Manganese effect on the microstructural transformation and mechanical properties of oxide dispersion strengthened steels fabricated with pre-alloyed powders

Abstract

The effect of Mn on the microstructure and mechanical properties of oxide dispersion strengthened (ODS) steels prepared with pre-alloyed powders were evaluated. Two sets of ODS steels with nominal compositions (wt. %) of Fe-2.9Cr-0.25Ti-0.1Y-0.3Y(2)O(3)-0.2C (labeled as PA0) and Fe-25Mn-2.9Cr-0.25Ti-0.1Y-0.3Y(2)O(3)-0.2C (labeled as PA25) were fabricated. The microstructures were systematically investigated using X-ray powder diffraction, electron backscatter diffraction, and transmission electron microscopy. Fine oxide nanoparticles (NPs) were observed in the matrices of both PA0 and PA25. However, few agglomerates of Y2Ti2O7 and TiMn2O4 were observed in PA25. Tensile and Charpy impact properties at room, subzero, and high temperatures were also examined. Tensile test results showed that the yield and ultimate strengths were higher in PA0 due to its finer oxide NPs. Conversely, PA25 showed a higher ductility and work hardening rate ascribed to the high number of mechanical twins in its austenitic matrix.

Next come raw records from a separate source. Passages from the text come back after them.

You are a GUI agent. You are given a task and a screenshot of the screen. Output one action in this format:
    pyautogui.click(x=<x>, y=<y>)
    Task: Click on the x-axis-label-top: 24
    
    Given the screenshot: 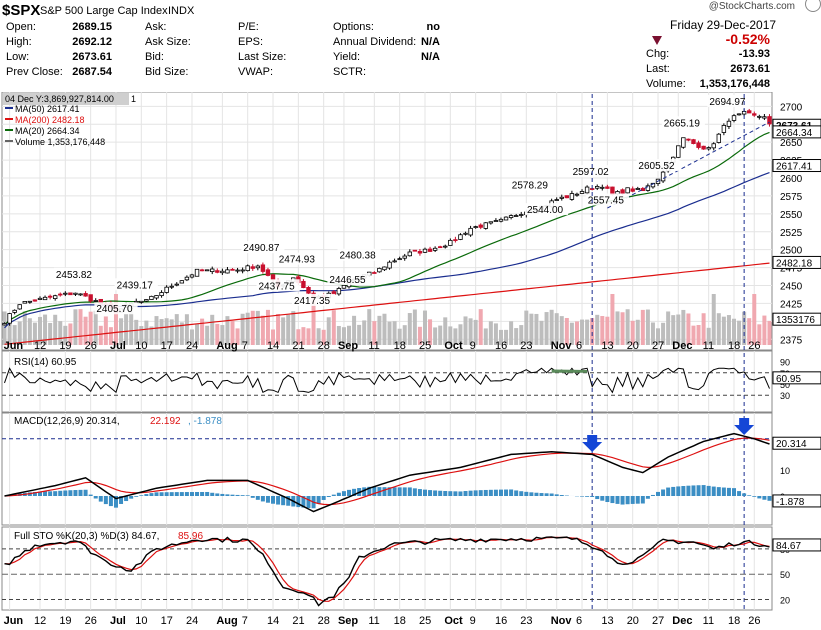 What is the action you would take?
    pyautogui.click(x=192, y=346)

Similarly, Charpy impact energies at both room and subzero temperatures were higher in PA25, which could be explained by the high number of mechanical twins and strain-induced epsilon(hcp)-martensite transformation in PA25. We suggest that to prevent the formation of agglomerates and improve the mechanical properties of Mn-added ODS steel, Mn should be introduced not in the pre-mixed state, as was done here, but in the pre-alloyed state, which will be the focus of future studies.